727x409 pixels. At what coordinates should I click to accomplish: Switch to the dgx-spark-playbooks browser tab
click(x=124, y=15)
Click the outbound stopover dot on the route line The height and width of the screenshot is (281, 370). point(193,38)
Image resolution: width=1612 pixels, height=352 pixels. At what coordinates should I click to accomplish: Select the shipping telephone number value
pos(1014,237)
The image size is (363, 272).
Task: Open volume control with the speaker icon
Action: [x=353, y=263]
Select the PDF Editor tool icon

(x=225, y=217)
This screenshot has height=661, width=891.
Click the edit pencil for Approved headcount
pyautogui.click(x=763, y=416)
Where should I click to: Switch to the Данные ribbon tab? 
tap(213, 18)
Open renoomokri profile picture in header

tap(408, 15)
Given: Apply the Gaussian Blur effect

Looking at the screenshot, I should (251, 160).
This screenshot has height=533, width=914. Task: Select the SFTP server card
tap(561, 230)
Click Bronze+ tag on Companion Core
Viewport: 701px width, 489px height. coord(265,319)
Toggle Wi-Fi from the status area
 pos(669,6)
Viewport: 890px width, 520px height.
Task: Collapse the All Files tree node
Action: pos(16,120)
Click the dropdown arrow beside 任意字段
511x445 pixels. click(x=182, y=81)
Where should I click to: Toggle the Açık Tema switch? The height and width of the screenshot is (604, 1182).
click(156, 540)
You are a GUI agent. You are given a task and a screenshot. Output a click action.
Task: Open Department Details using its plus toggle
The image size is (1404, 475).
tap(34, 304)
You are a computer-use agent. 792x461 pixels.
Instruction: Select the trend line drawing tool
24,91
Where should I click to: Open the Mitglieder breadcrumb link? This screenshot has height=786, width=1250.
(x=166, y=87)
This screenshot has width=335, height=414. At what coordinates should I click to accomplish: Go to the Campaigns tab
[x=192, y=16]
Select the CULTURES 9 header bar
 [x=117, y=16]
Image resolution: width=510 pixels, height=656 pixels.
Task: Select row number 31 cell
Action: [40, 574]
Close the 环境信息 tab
■ ■ ■ ■ ■ ■ ■
§ WHAT YOU WILL DO: Please revise the entries above, changing every "coordinates" to "position" and leaving everything else as it is.

§ RESULT OF THE TASK:
727x409 pixels. At what position should I click to accomplish: Switch to the dgx-spark-playbooks browser tab
click(x=124, y=15)
Click the outbound stopover dot on the route line The height and width of the screenshot is (281, 370). point(193,38)
Image resolution: width=1612 pixels, height=352 pixels. At what position should I click to accomplish: Select the shipping telephone number value
pos(1014,237)
The image size is (363, 272).
Task: Open volume control with the speaker icon
Action: [x=353, y=263]
Select the PDF Editor tool icon

(x=225, y=217)
This screenshot has height=661, width=891.
Click the edit pencil for Approved headcount
pyautogui.click(x=763, y=416)
Where should I click to: Switch to the Данные ribbon tab? 
tap(213, 18)
Open renoomokri profile picture in header

tap(408, 15)
Given: Apply the Gaussian Blur effect

Looking at the screenshot, I should (251, 160).
This screenshot has height=533, width=914. Task: Select the SFTP server card
tap(561, 230)
Click Bronze+ tag on Companion Core
Viewport: 701px width, 489px height. coord(265,319)
Toggle Wi-Fi from the status area
 pos(669,6)
Viewport: 890px width, 520px height.
Task: Collapse the All Files tree node
Action: pos(16,120)
Click the dropdown arrow beside 任意字段
511x445 pixels. click(x=182, y=81)
Where should I click to: Toggle the Açık Tema switch? The height and width of the screenshot is (604, 1182).
click(156, 540)
You are a GUI agent. You are given a task and a screenshot. Output a click action.
Task: Open Department Details using its plus toggle
The image size is (1404, 475).
tap(34, 304)
You are a computer-use agent. 792x461 pixels.
Instruction: Select the trend line drawing tool
24,91
Where should I click to: Open the Mitglieder breadcrumb link? This screenshot has height=786, width=1250.
(x=166, y=87)
This screenshot has width=335, height=414. At what position should I click to accomplish: Go to the Campaigns tab
[x=192, y=16]
Select the CULTURES 9 header bar
 [x=117, y=16]
Image resolution: width=510 pixels, height=656 pixels.
Task: Select row number 31 cell
Action: [40, 574]
Close the 环境信息 tab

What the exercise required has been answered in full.